* _Aim of the task_:
Using the records below, copy out exactly the line that contains "Instruction: Swap foreground" and every line that follows it, up to and including the last, and no others.

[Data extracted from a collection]
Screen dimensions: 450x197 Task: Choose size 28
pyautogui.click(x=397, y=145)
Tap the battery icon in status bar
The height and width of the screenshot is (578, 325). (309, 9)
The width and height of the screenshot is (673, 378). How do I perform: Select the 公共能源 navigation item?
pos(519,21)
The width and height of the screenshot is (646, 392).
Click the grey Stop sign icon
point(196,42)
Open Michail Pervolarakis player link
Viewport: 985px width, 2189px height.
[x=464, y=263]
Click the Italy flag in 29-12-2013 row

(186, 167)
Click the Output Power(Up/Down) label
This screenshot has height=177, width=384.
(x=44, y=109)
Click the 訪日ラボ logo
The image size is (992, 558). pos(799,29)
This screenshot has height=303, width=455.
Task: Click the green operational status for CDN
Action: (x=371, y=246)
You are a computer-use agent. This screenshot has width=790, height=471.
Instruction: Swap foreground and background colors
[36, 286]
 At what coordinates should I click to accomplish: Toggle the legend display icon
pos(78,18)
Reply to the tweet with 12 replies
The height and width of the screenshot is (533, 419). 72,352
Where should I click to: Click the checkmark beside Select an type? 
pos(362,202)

* _Exercise response_:
Instruction: Swap foreground and background colors
[36, 286]
 At what coordinates should I click to accomplish: Toggle the legend display icon
pos(78,18)
Reply to the tweet with 12 replies
The height and width of the screenshot is (533, 419). 72,352
Where should I click to: Click the checkmark beside Select an type? 
pos(362,202)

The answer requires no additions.